## What you are asked to do
Produce the same data once more, line for line.
++++
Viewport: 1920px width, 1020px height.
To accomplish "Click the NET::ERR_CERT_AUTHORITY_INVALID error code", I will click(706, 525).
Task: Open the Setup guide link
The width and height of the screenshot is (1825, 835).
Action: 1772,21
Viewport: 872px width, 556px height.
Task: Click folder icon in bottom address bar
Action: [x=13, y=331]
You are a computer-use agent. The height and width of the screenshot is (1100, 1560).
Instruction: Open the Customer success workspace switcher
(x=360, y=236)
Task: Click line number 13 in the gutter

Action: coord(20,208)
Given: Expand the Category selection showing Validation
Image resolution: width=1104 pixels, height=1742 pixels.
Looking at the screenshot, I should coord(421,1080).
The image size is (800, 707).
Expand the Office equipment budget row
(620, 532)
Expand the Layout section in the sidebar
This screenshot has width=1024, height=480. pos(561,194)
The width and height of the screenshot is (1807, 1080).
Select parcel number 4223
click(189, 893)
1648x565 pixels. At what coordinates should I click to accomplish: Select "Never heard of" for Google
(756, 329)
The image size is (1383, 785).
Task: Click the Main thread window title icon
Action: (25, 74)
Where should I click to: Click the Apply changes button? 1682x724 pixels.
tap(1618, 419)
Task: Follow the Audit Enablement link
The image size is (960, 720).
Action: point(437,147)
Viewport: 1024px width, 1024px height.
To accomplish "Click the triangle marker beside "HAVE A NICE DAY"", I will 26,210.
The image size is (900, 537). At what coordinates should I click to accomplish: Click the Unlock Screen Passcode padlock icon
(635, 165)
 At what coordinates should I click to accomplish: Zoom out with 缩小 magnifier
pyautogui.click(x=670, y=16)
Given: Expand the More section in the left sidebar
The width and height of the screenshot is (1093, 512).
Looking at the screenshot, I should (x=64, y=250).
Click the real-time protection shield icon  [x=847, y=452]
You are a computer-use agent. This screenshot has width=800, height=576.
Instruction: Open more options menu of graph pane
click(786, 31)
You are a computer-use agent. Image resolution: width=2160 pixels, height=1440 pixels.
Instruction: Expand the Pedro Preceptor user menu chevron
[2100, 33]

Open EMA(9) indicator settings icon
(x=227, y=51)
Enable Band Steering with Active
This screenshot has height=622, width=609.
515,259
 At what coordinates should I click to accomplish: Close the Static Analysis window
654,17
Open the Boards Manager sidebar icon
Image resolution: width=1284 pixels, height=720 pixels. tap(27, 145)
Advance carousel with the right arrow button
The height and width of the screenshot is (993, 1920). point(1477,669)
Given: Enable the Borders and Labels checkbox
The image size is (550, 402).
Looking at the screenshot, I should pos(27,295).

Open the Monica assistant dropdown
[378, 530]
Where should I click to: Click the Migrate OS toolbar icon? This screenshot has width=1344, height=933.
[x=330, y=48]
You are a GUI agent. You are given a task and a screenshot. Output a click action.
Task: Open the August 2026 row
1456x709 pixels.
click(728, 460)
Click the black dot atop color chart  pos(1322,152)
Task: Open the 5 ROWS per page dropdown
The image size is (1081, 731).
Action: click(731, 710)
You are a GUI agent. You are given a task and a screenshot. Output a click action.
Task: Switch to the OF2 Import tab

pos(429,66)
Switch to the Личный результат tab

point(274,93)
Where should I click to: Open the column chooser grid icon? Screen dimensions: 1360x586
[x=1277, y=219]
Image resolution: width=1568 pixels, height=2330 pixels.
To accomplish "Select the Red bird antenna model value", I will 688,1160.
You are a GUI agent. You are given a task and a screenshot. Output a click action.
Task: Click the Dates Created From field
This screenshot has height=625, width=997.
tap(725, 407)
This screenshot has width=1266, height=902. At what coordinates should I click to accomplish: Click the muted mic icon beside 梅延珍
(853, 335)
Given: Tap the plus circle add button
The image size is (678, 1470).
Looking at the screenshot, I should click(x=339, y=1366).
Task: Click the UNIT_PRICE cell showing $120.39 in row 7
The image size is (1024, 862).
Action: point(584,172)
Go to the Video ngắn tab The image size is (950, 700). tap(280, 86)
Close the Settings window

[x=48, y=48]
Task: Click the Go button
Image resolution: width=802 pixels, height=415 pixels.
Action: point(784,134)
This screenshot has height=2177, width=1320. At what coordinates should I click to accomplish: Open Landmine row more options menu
++++
## Finished exercise
Viewport: 1920px width, 1020px height.
To accomplish "Click the NET::ERR_CERT_AUTHORITY_INVALID error code", I will click(706, 525).
Task: Open the Setup guide link
The width and height of the screenshot is (1825, 835).
Action: 1772,21
Viewport: 872px width, 556px height.
Task: Click folder icon in bottom address bar
Action: [x=13, y=331]
You are a computer-use agent. The height and width of the screenshot is (1100, 1560).
Instruction: Open the Customer success workspace switcher
(x=360, y=236)
Task: Click line number 13 in the gutter

Action: coord(20,208)
Given: Expand the Category selection showing Validation
Image resolution: width=1104 pixels, height=1742 pixels.
Looking at the screenshot, I should coord(421,1080).
The image size is (800, 707).
Expand the Office equipment budget row
(620, 532)
Expand the Layout section in the sidebar
This screenshot has width=1024, height=480. pos(561,194)
The width and height of the screenshot is (1807, 1080).
Select parcel number 4223
click(189, 893)
1648x565 pixels. At what coordinates should I click to accomplish: Select "Never heard of" for Google
(756, 329)
The image size is (1383, 785).
Task: Click the Main thread window title icon
Action: (25, 74)
Where should I click to: Click the Apply changes button? 1682x724 pixels.
tap(1618, 419)
Task: Follow the Audit Enablement link
The image size is (960, 720).
Action: point(437,147)
Viewport: 1024px width, 1024px height.
To accomplish "Click the triangle marker beside "HAVE A NICE DAY"", I will 26,210.
The image size is (900, 537). At what coordinates should I click to accomplish: Click the Unlock Screen Passcode padlock icon
(635, 165)
 At what coordinates should I click to accomplish: Zoom out with 缩小 magnifier
pyautogui.click(x=670, y=16)
Given: Expand the More section in the left sidebar
The width and height of the screenshot is (1093, 512).
Looking at the screenshot, I should (x=64, y=250).
Click the real-time protection shield icon  [x=847, y=452]
You are a computer-use agent. This screenshot has width=800, height=576.
Instruction: Open more options menu of graph pane
click(786, 31)
You are a computer-use agent. Image resolution: width=2160 pixels, height=1440 pixels.
Instruction: Expand the Pedro Preceptor user menu chevron
[2100, 33]

Open EMA(9) indicator settings icon
(x=227, y=51)
Enable Band Steering with Active
This screenshot has height=622, width=609.
515,259
 At what coordinates should I click to accomplish: Close the Static Analysis window
654,17
Open the Boards Manager sidebar icon
Image resolution: width=1284 pixels, height=720 pixels. tap(27, 145)
Advance carousel with the right arrow button
The height and width of the screenshot is (993, 1920). point(1477,669)
Given: Enable the Borders and Labels checkbox
The image size is (550, 402).
Looking at the screenshot, I should pos(27,295).

Open the Monica assistant dropdown
[378, 530]
Where should I click to: Click the Migrate OS toolbar icon? This screenshot has width=1344, height=933.
[x=330, y=48]
You are a GUI agent. You are given a task and a screenshot. Output a click action.
Task: Open the August 2026 row
1456x709 pixels.
click(728, 460)
Click the black dot atop color chart  pos(1322,152)
Task: Open the 5 ROWS per page dropdown
The image size is (1081, 731).
Action: click(731, 710)
You are a GUI agent. You are given a task and a screenshot. Output a click action.
Task: Switch to the OF2 Import tab

pos(429,66)
Switch to the Личный результат tab

point(274,93)
Where should I click to: Open the column chooser grid icon? Screen dimensions: 1360x586
[x=1277, y=219]
Image resolution: width=1568 pixels, height=2330 pixels.
To accomplish "Select the Red bird antenna model value", I will 688,1160.
You are a GUI agent. You are given a task and a screenshot. Output a click action.
Task: Click the Dates Created From field
This screenshot has height=625, width=997.
tap(725, 407)
This screenshot has width=1266, height=902. At what coordinates should I click to accomplish: Click the muted mic icon beside 梅延珍
(853, 335)
Given: Tap the plus circle add button
The image size is (678, 1470).
Looking at the screenshot, I should click(x=339, y=1366).
Task: Click the UNIT_PRICE cell showing $120.39 in row 7
The image size is (1024, 862).
Action: point(584,172)
Go to the Video ngắn tab The image size is (950, 700). tap(280, 86)
Close the Settings window

[x=48, y=48]
Task: Click the Go button
Image resolution: width=802 pixels, height=415 pixels.
Action: point(784,134)
This screenshot has height=2177, width=1320. At what coordinates should I click to accomplish: Open Landmine row more options menu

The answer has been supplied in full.